Bin Your Bag Habit in Recycle Week
Recycling is one of the simplest ways to help protect our planet. We can all do this by recycling one more thing to help protect natural resources for future generations. If we all did a little bit more, we could help give items like plastic bottles and tin cans a new lease of life back into bottles and cans or even other products. But the first step is to pop it in a recycling bin.
How to Bin Your Bag Habit
Sort your waste and recycling as you go so when it comes to putting the recycling out for bin day, it won't seem like a chore.
This will also be useful for when you make visits to one of Birmingham's Household Recycling Centres (HRCs). By sorting your waste and recycling into categories such as, green waste, small electricals that are no longer fit for purpose, wood, clothes, etc., it will make the time spent at the HRCs much quicker.
Dowload the leaflets the below to help you recycle more of the right things in the right way:
What happens to my recycling?
The materials from your recycling bin (excluding paper and card from the paper pod) go to a Material Recovery Facility (MRF) to be sorted and separated so they can be sent to reprocessors to be turned into new products. The infographic shows Birmingham’s journey of recycling that is processed by Veolia.
What happens at a MRF?
Ever wondered how the recycling is sorted at a MRF after it leaves the kerbside and Household Recycling Centres? Here's a video to explain how the materials are separated before they move on to reprocessors to be turned into something new.
Here are some top tips to be a top recycler
Plan your meals
Make a list before you go to the supermarket to avoid food being wasted
Can the item be reused?
Jam jars can be reused as great storage solutions to help you keep organised
Have separate bins
It's easier to recycle as you go when you're separating it as you go
Don't forget the bathroom
Toilet roll tubes, shampoo bottles, deodorant cans can all be recycled. To help make things easier, why not hang a cotton tote bag on the back of the door
Clean as you go
It's easier to recycle if you're not having to do it all at once.
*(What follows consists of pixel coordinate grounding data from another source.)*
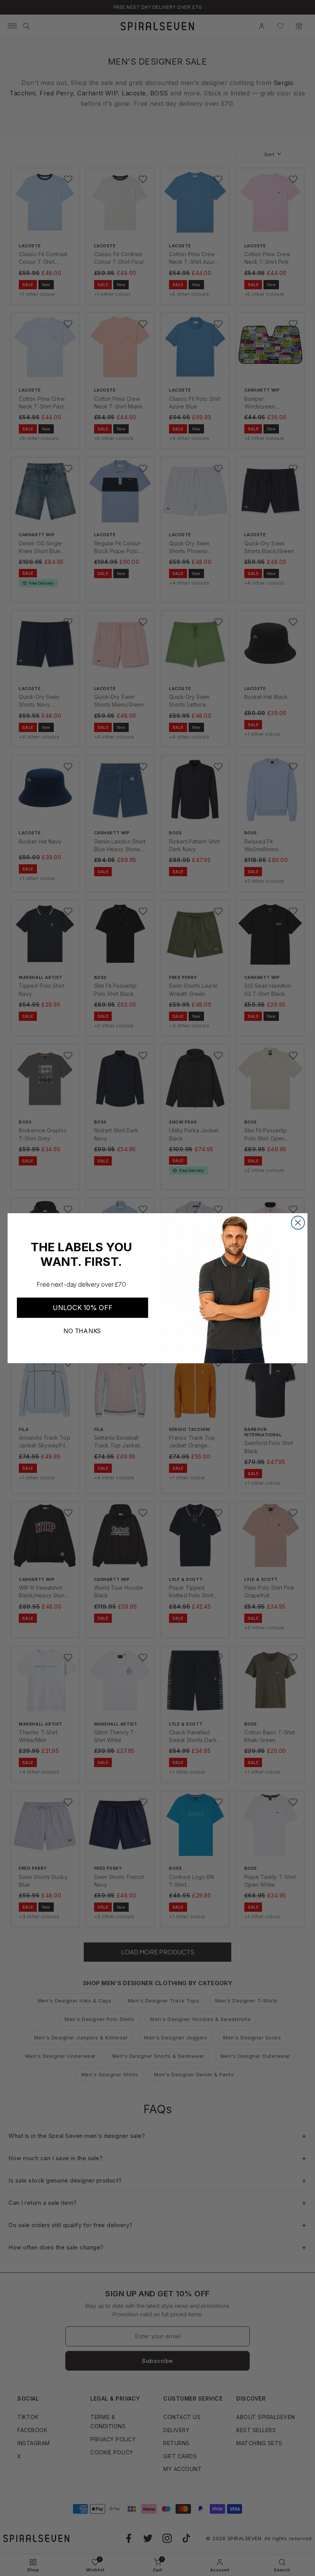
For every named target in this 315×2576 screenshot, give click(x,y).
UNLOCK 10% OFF (82, 1308)
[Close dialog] (298, 1222)
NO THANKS (82, 1331)
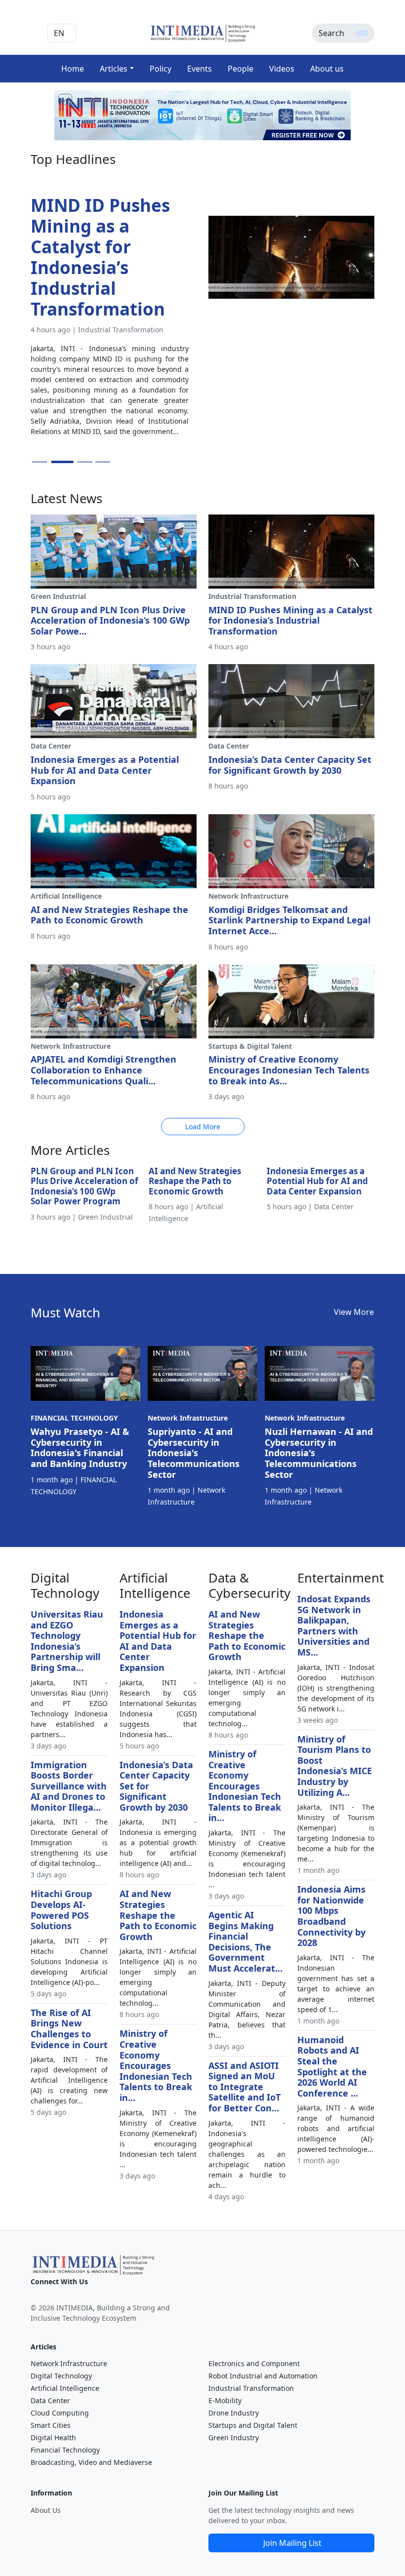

Remove any food contaminants from things like milk bottles, cans, trays, etc. before recycling
Get everyone involved
Split the rooms between the people in the home so everyone is responsible for the recycling in their assigned room
Questions & answers
Recycling helps protects the environment by reducing the amount of raw material is used to make new products, saving natural resources. This in turn reduces air and water pollution.
Energy is also saved as less of it is used to make new products when materials are recycled.
By recycling you are also doing your bit to help reduce greenhouse gas emissions which will help combat climate change.
There are lots of ways to help the environment and it starts with changing our behaviour. Instead of throwing things away, ask if yourself if you could reuse things for other purposes, such as jam jars being used for storage, a vase, or even a snowglobe to gift to a loved one.
You could also reduce your waste consumption by buying less - when doing a big food shop, make a list of the things you need and stick to the list when you go shopping. You could also help by buying loose fruit and veg to reduce the packaging on pre-packed goods.
The waste hierarchy has a preference when it comes to waste and recycling and preferred order is as follows:
Reduce your consumption where possible. For example, when you go to supermarkets, refrain from buying fruit and veg packaged in plastic wrapping/film that can't be recycled. Instead, opt for loose produce so there isn't any packaging to discard.
If you must purchase something new, take a look at preloved items first. There are lots of charity shops and reuse centres that also give back to great causes where things have been donated by people that no longer have a need for them but they are still in working order.
Recycling is the best way to dispose of waste where possible so that it can be processed to make something new if you aren't able to reuse it. An example of a milk bottle being reused can be found by clicking here.
If all the above have been exhausted and nothing is left but to dispose of the waste, it then goes on to be recovered through energy recovery along with other general household waste. This is where the waste is incinerated and goes through a process to then generate electricity to power homes in Birmingham. An example of how an energy recovery facility (ERF) works, click here to see a video animation of an ERF.
Batteries can be recycled at any of the five HRCs in Birmingham. They shouldn't be disposed of in bins at home as it can cause fires in the waste movement vehicles and transfer stations.
It's important to recycle batteries in the right way so that it doesn't cause a fire. This includes taking them out of appliances when you take them down to the recycling centres.